Ruggerini then joined the 107th Garibaldi Brigade, the fifth column on behalf of the Committee for National Liberation (CLN) inside San Vittore Prison, where Hans had been incarcerated. In July 1943, Ruggerini met the leader of the Neapolitan Communist Party Antonio D'Ambrosio, and alongside her peers, Ruggerini joined the anti-fascism movement. She was the only woman in the initiative committee.

== Communist Party activism ==
Ruggerini joined the clandestine Communist Party of Naples where she met artists, writers, and journalists who served as a source of training and cultural enrichment and who would later become her close friends.

Beginning in 1943, as part of the anti-fascist movement, Ruggerini distributed underground press materials, passed messages by bicycle, delivered weapons to the partisans of Valdossola, and stole anti-fascist intelligence from San Vittore Prison.

== Post-fascist regime ==
After the fascist regime ended in Italy on April 25, 1945, Ruggerini, along with journalists including Antonio D’Ambrosio, Alfonso Gatto, Elio Vittorini liberated the newspaper Il Corriere Della Sera.

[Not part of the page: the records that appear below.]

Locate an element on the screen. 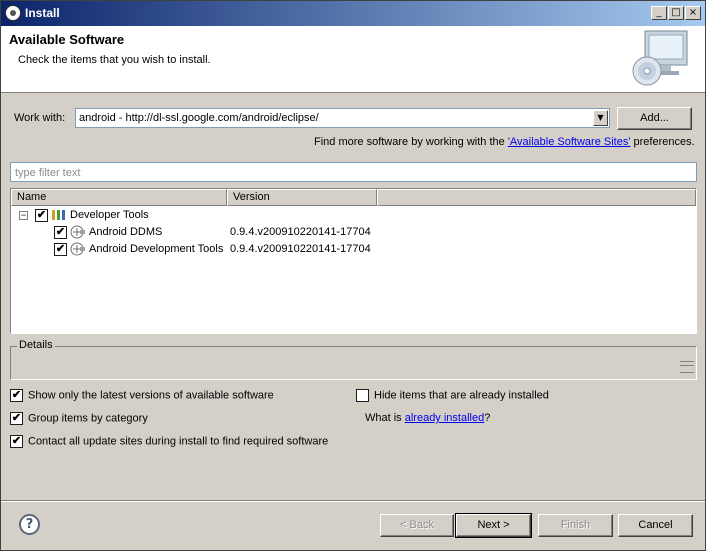 This screenshot has width=706, height=551. cancel-button: Cancel is located at coordinates (656, 526).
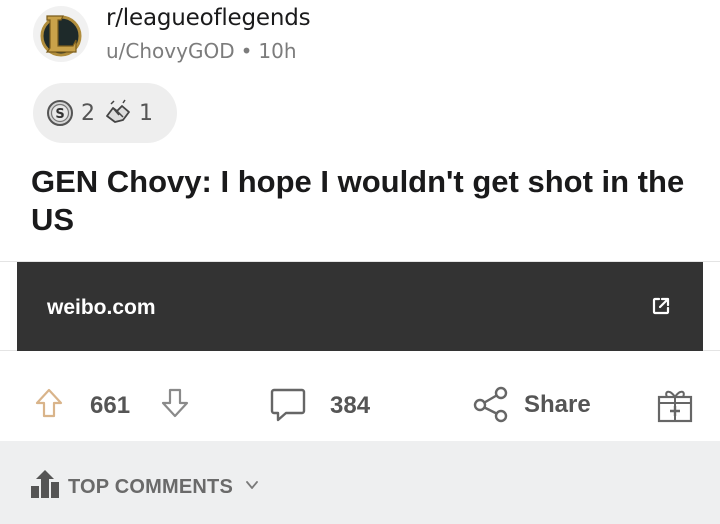 The height and width of the screenshot is (524, 720). What do you see at coordinates (278, 51) in the screenshot?
I see `post-age: 10h` at bounding box center [278, 51].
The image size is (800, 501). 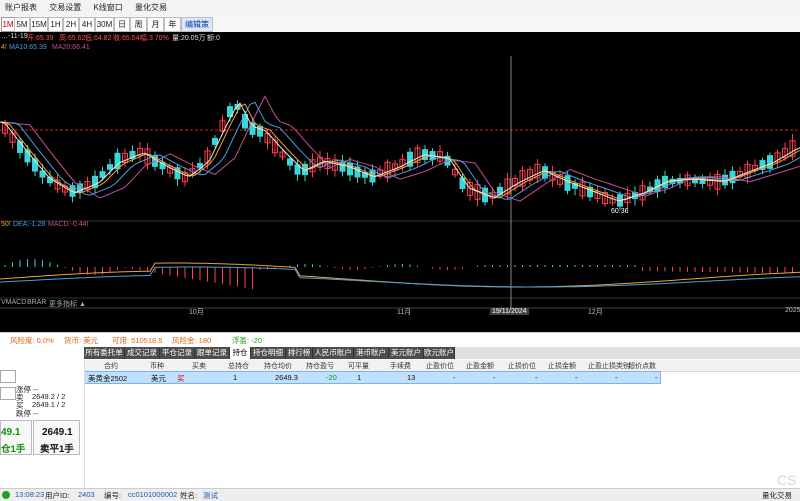 What do you see at coordinates (104, 24) in the screenshot?
I see `tf-30m-button: 30M` at bounding box center [104, 24].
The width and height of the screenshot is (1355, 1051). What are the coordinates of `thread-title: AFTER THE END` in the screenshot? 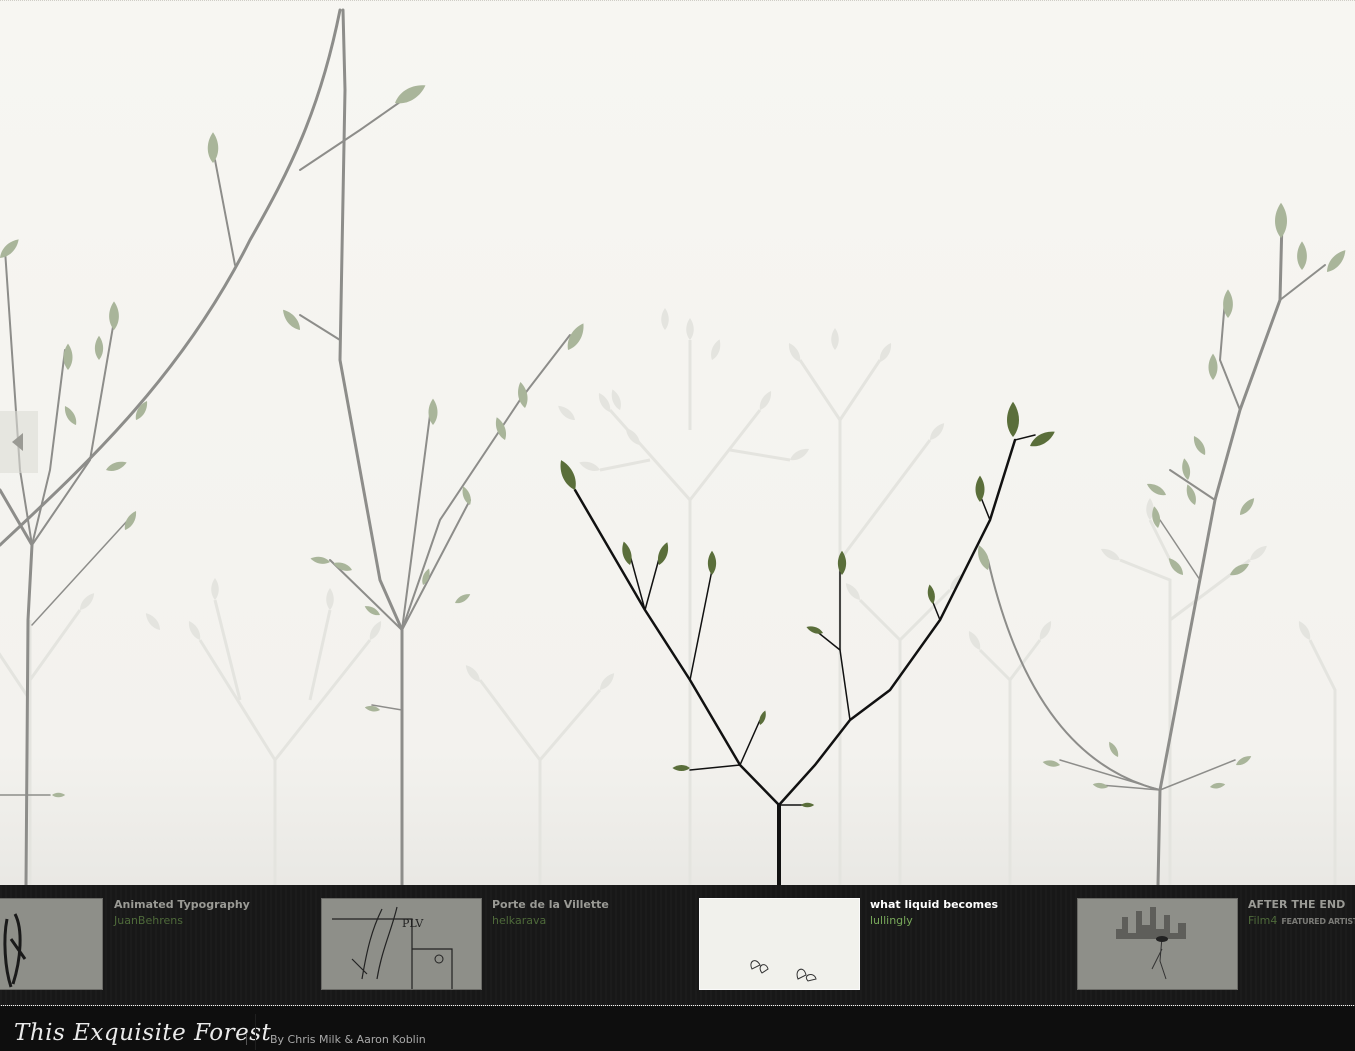 It's located at (1302, 905).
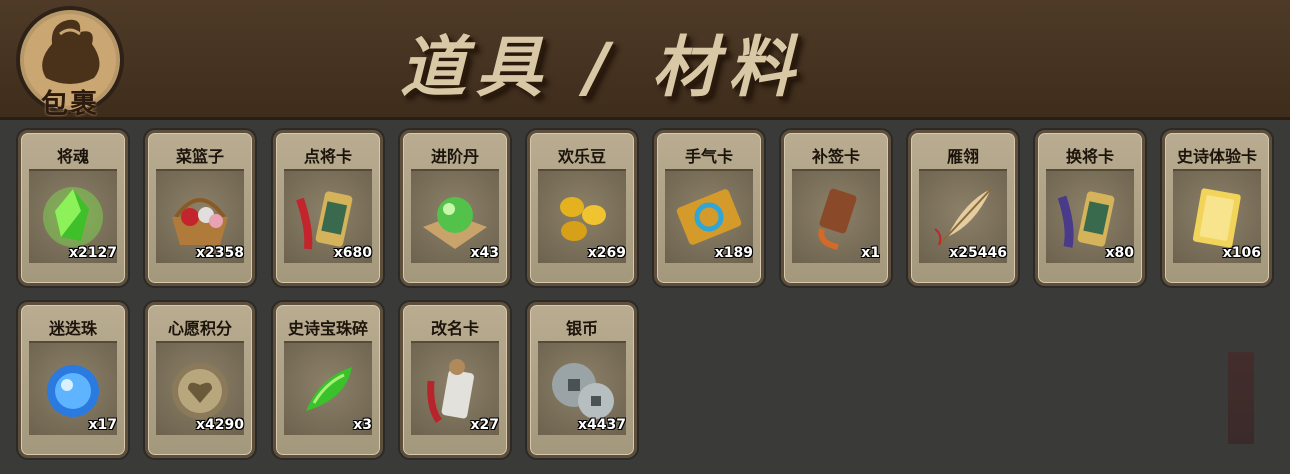 The image size is (1290, 474). Describe the element at coordinates (200, 389) in the screenshot. I see `heart-coin-icon` at that location.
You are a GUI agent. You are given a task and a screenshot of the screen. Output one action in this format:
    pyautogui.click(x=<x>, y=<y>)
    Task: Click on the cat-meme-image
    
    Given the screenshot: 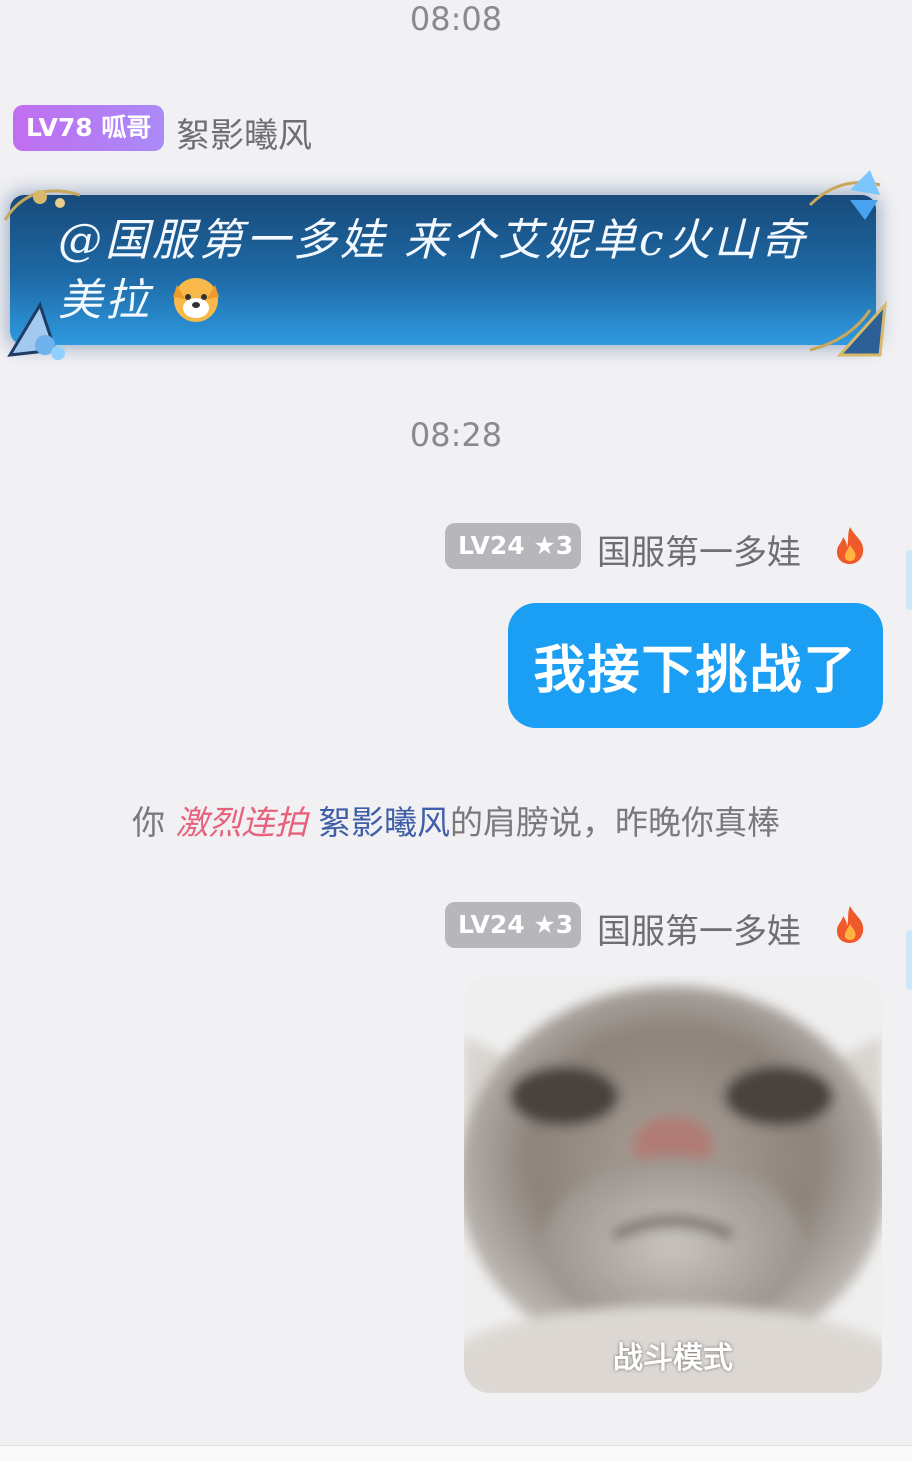 What is the action you would take?
    pyautogui.click(x=673, y=1184)
    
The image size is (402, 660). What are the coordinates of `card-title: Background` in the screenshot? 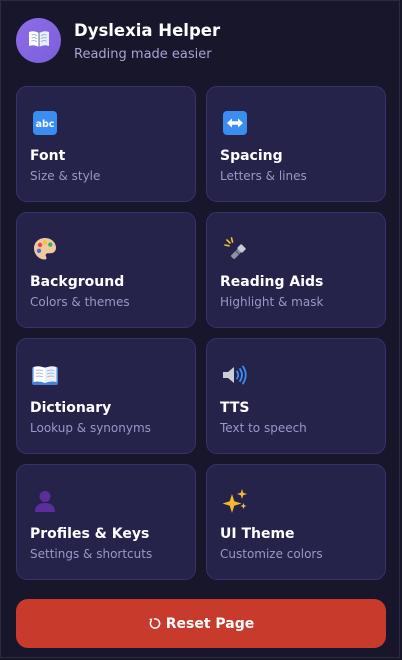 It's located at (78, 282).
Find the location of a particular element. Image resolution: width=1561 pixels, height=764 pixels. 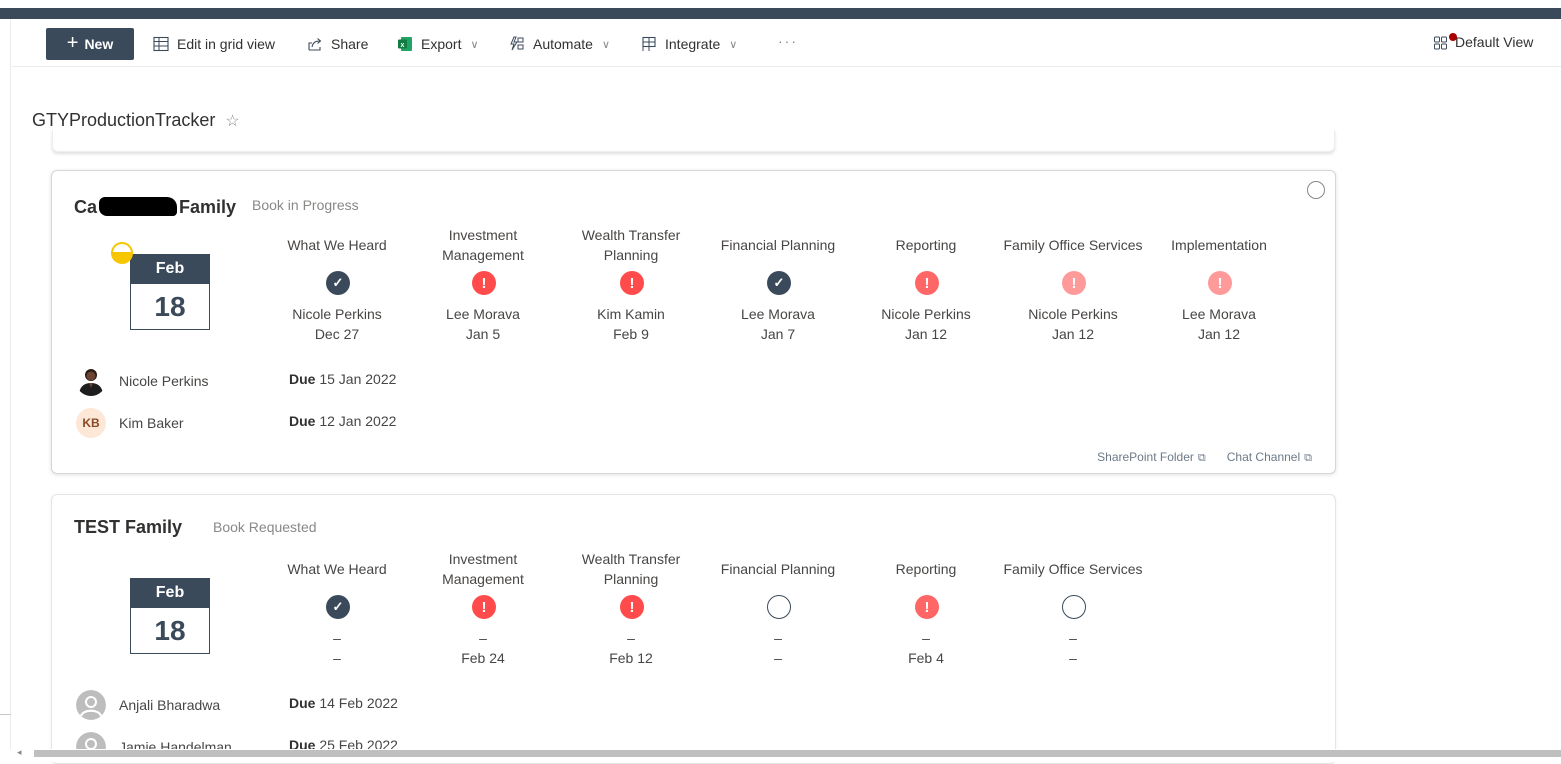

integrate-label: Integrate is located at coordinates (693, 44).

"The last political mission," Ruggerini said, "I made it in '53. When we went to Picasso's Cote d'Azur with D'Ambrosio and Reale, to convince him to lend Guernica to Milan for the exhibition they were dedicating to him in the Palazzo Reale. At a certain moment, Jean Cocteau also arrived. It was a wonderful day."

Ruggerini continued her clinical schooling, concentrating on psychoanalytic treatment in children and neuropsychiatry. She completed her thesis entitled "The Technique of Psychoanalytic Treatment in Childhood" in 1949. Soon after, she met Professor Bruno Noll, who later became her husband. Afterwards, Ruggerini enrolled at the University of Pavia with a specialty in Neuropsychiatry, and she finished her course of study in 1952. She worked as a neurologist in Milan for 33 years, earning the title of Chief Neurologist at the hospital Passirana Rho in Milan.

== Later contributions and activism ==
Ruggerini believed that children with mental or neurological disorders could be integrated effectively into normal schools. In a 2016 interview, she reflected on her experiences with children during that time: "Often such children were sent to 'special schools', which only enrolled patients with neurological or mental disorders. These were not appropriate schools for children who had an educational or cultural problem!." Upon her retirement in 1987, Ruggerini was awarded the title of "Emeritus Chief of Neurology, and continued her work at the hospital as a volunteer for ten years.

In 1988, Ruggerini and Anna Mancini organized the Treviso Advar Foundation, a non-profit organization that provided at-home care for terminally ill cancer patients.

Ruggerini died from natural causes in Rome, Italy, on July 4, 2016.